The fund offers class A, class B and class M shares. Each class of
shares is sold without a front-end sales charge. Class B shares are
offered only in exchange for class B shares of other Putnam funds, or
purchased by certain systematic investment plans. Shareholders are
subject to the same contingent deferred sales charge schedule as the
fund from which they were exchanged. Class B shares pay an ongoing
distribution fee, and are subject to a contingent deferred sales charge
if the shares are redeemed within six years of purchase (including any
holding period of the shares in other Putnam funds). Class M shares pay
an ongoing distribution fee lower than class B shares but are not
subject to a contingent deferred sales charge.

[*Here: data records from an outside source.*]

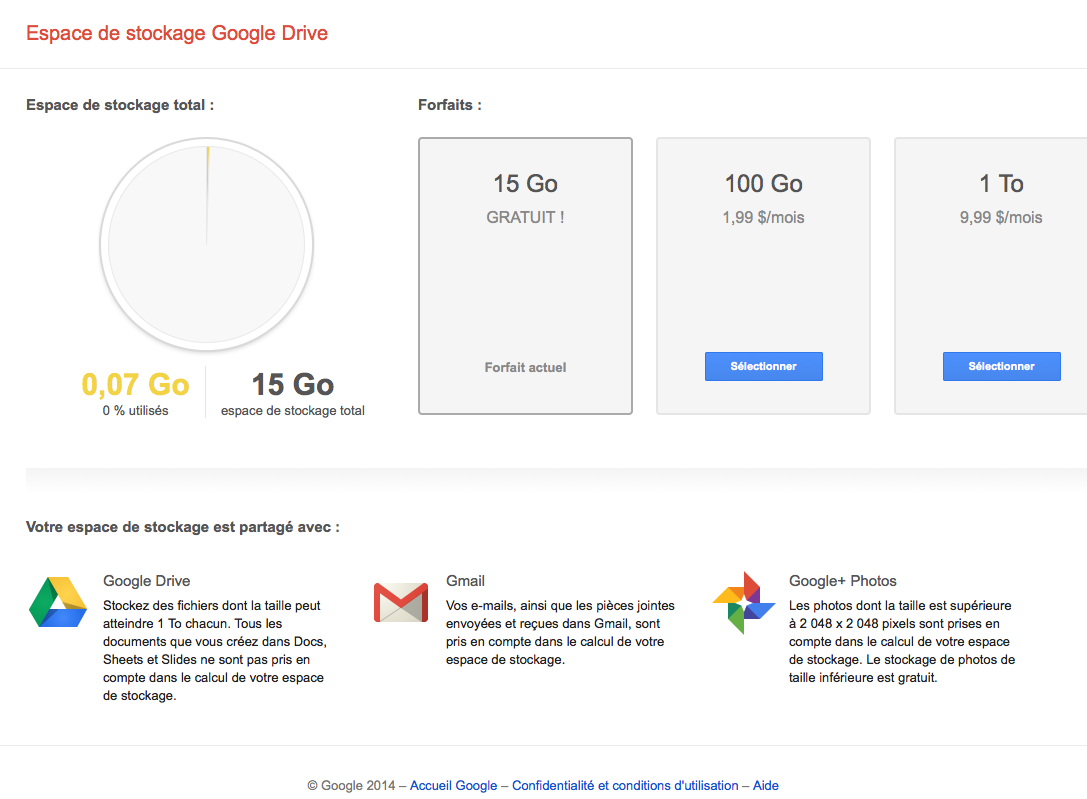Open Confidentialité et conditions d'utilisation link
1087x799 pixels.
625,785
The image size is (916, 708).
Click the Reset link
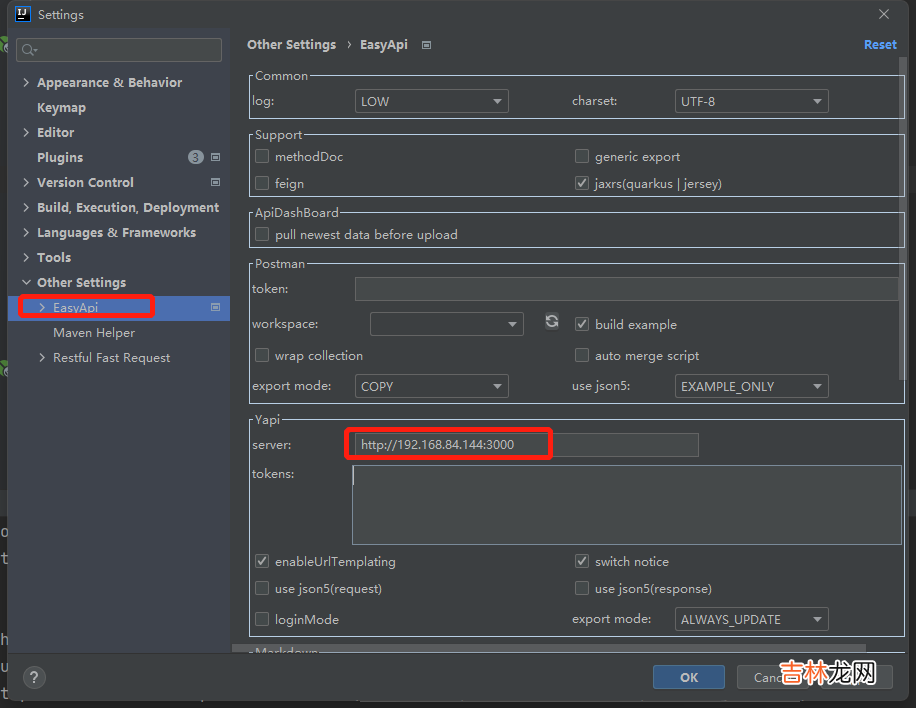click(880, 45)
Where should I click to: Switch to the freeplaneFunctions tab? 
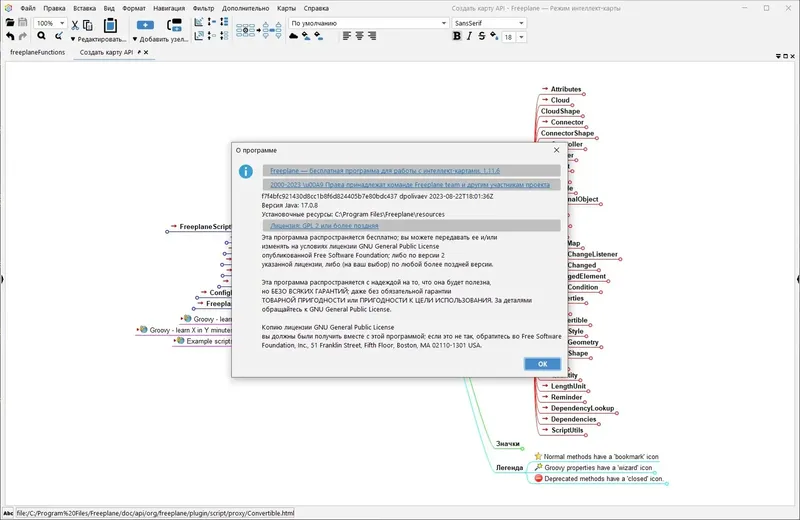[x=37, y=52]
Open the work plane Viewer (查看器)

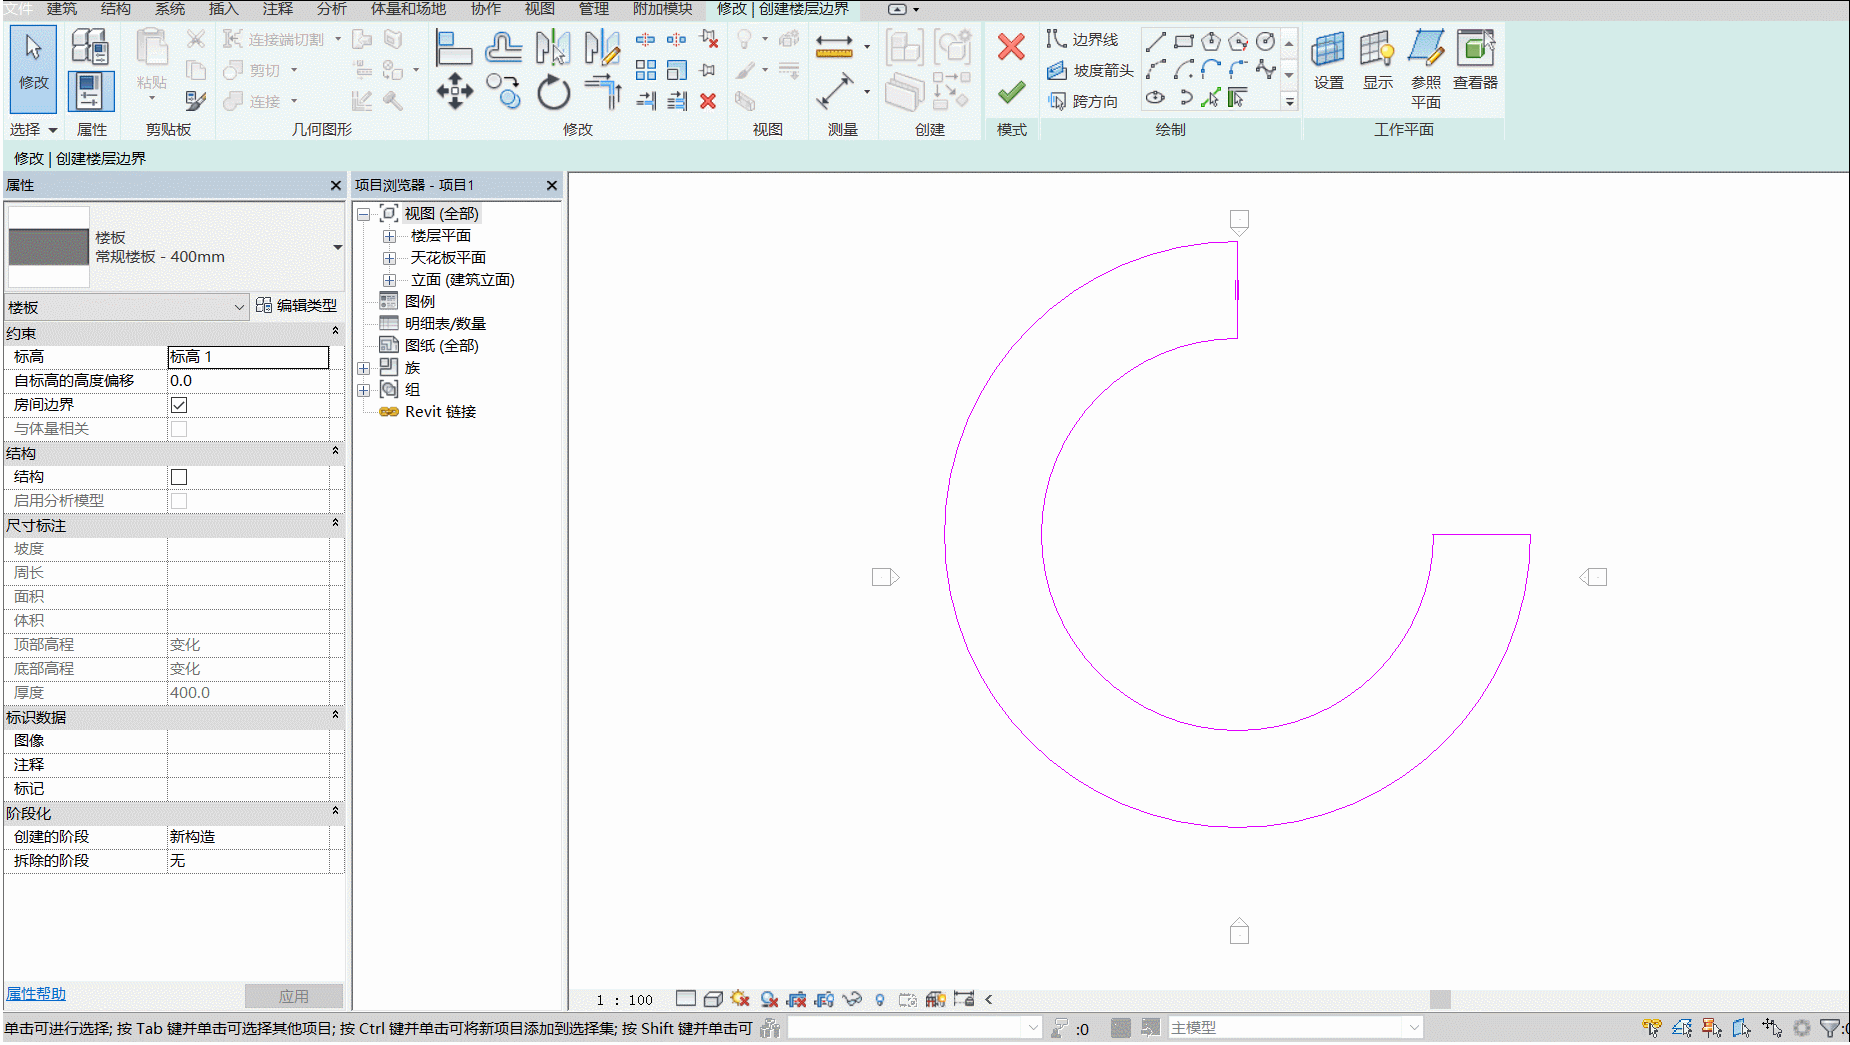tap(1475, 60)

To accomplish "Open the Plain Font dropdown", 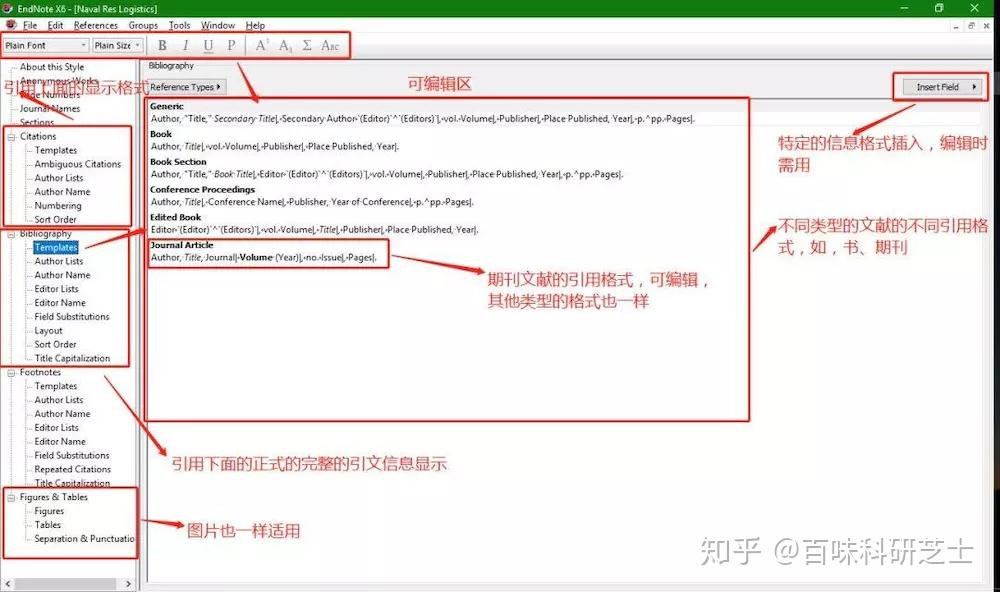I will click(x=45, y=45).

Expenses of the fund are borne pro-rata by the holders of each class of
shares, except that each class bears expenses unique to that class
(including the distribution fees applicable to class B and class M
shares). Each class votes as a class only with respect to its own
distribution plan or other matters on which a class vote is required by
law or determined by the Trustees. Shares of each class would receive
their pro-rata share of the net assets of the fund, if the fund were
liquidated. In addition, the Trustees declare separate dividends on each
class of shares.
The following is a summary of significant accounting policies
consistently followed by the fund in the preparation of its financial
statements. The preparation of financial statements is in conformity
with generally accepted accounting principles and requires management to
make estimates and assumptions that affect the reported amounts of
assets and liabilities. Actual results could differ from those
estimates.
A) Security valuation The valuation of the fund's portfolio instruments
is determined by means of the amortized cost method, which approximates
market value, as set forth in Rule 2a-7 under the Investment Company Act
of 1940. The amortized cost of an instrument is determined by valuing it
at cost originally and thereafter amortizing any discount or premium
from its face value at a constant rate until maturity.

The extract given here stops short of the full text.